I’m using the OOL Surveys dataset and I’m interested in the association between union membership and political participation in the US (more specifically, between union membership at the household level and having engaged in at least one out of four forms of political participation over the past 2 years).
In the current assignment, we’re asked to run a chi square test of independence to figure out whether two categorical variables are related. If the outcome is significant and the explanatory variable has more than two levels, we’re required to carry out and interpret a post-hoc test. This would mean carrying out comparisons between all pairs of categories for the explanatory variable and dividing the required significance level (for example, 0.05) by the number of comparisons.
I’m in a bit of luck this time. First, my original research question concerns the relation between two categorical variables, so there’s no need to recode quantitative variables to categorical ones or to look for other variables.

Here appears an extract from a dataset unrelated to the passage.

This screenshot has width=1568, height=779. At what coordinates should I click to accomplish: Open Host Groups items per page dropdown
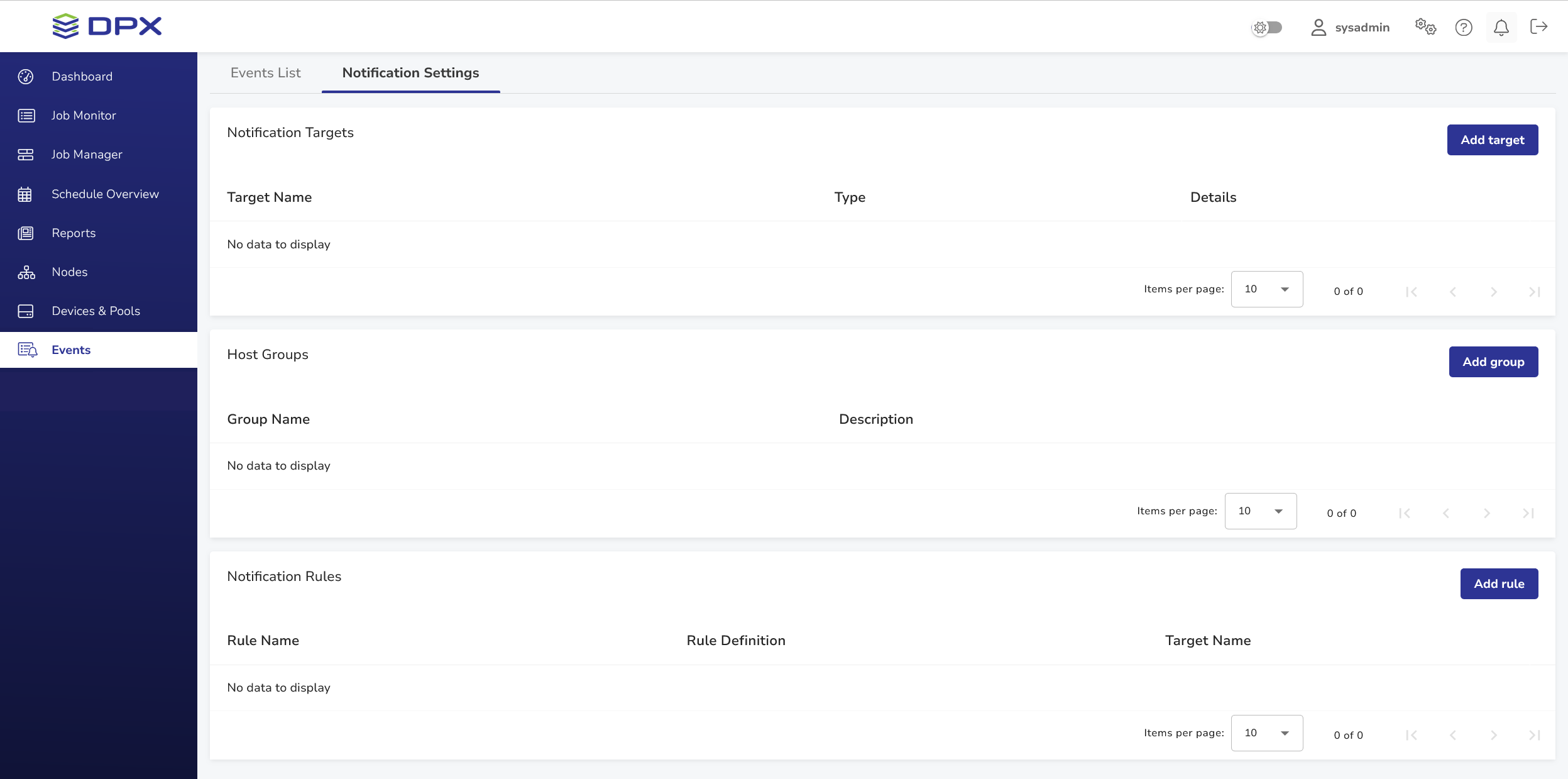click(x=1260, y=511)
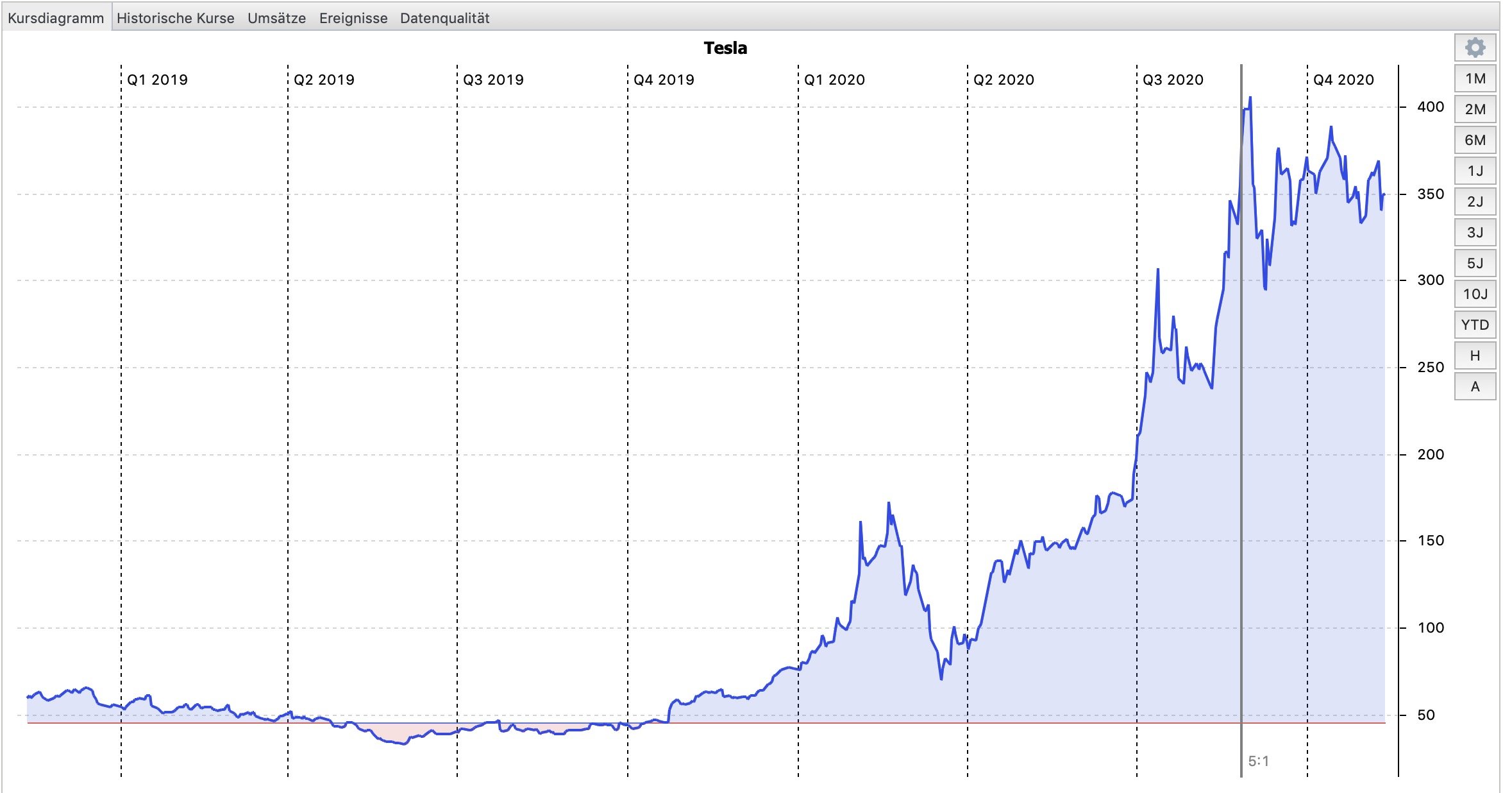Set chart range to 2M
Screen dimensions: 1512x793
pos(1475,109)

Second, my explanatory variable has only two levels (respondents either do or don’t have a union member in their household), so there’s no need to do a post-hoc test.
The entire Python script for my analysis can be found here. Here’s an excerpt from the script:
# contingency table of observed counts ct1=pandas.crosstab(sub2['ANY'], sub2['W1_P8']) print (ct1) print() # column percentages colsum=ct1.sum(axis=0) colpct=100*ct1/colsum print(colpct) print () # chi-square print ('chi-square value, p value, expected counts') cs1= scipy.stats.chi2_contingency(ct1) print (cs1)

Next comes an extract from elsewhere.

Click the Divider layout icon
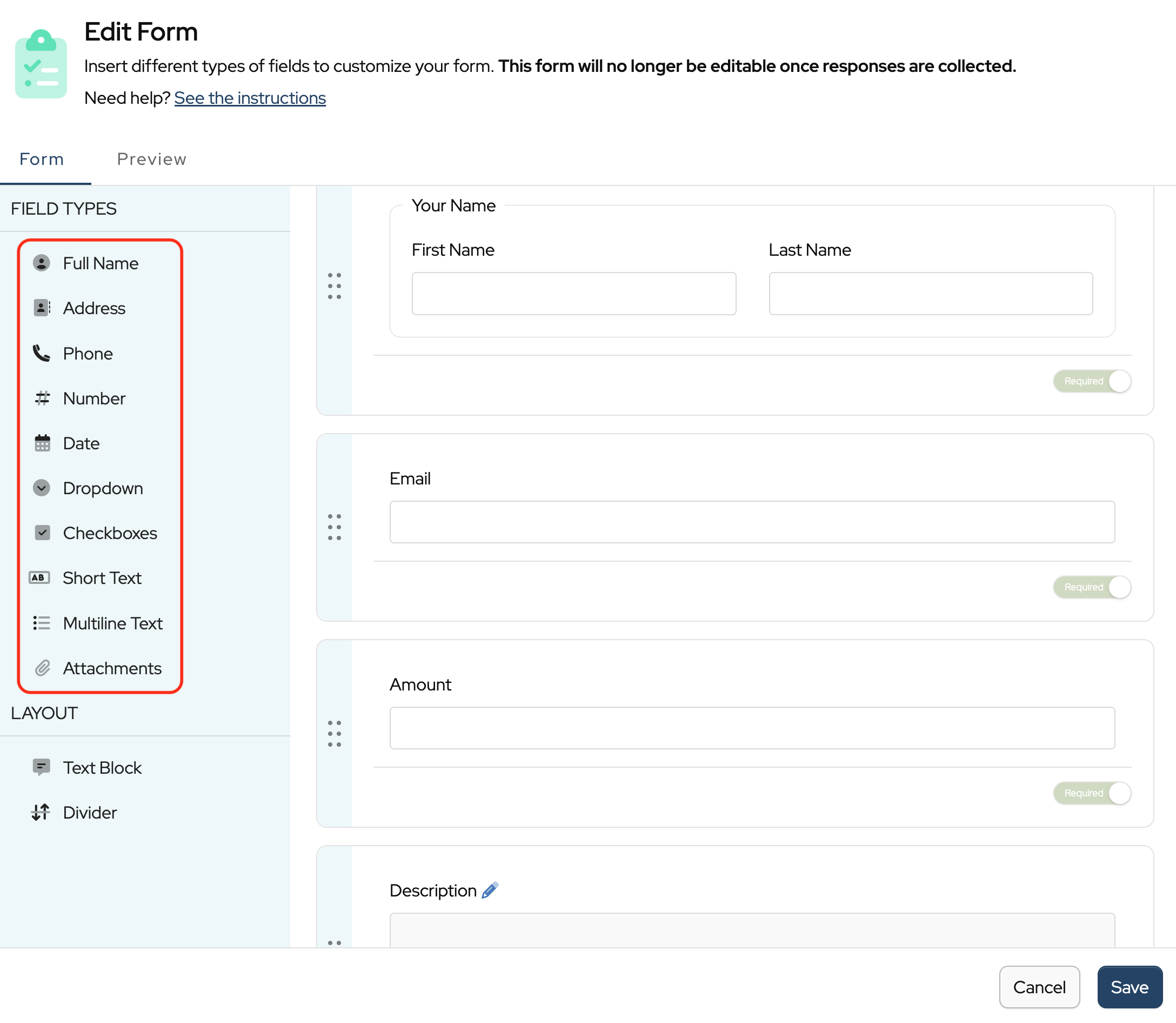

And here’s the relevant output:
W1_P8 No Yes ANY No 445 89 Yes 365 125 W1_P8 No Yes ANY No 54.938272 41.588785 Yes 45.061728 58.411215 chi-square value, p value, expected counts (11.559955638910083, 0.00067387460877846761, 1, array([[ 422.40234375, 111.59765625], [ 387.59765625, 102.40234375]]))
Among respondents with union members in their household, the percentage who have engaged in political participation is higher (58%) than among other respondents (45%). There are 125 participants who have a union member in their household and who have engaged in political participation; had there been no relation between the two variables a lower number (102) were to be expected. For other answer categories, the observed values also differ from the values that were to be expected if there were no relation between the variables.
The chi square value is 11.6 and the p-value < 0.001. In other words, the outcome of the test is that there is indeed a significant relation between union membership (at household level) and political participation.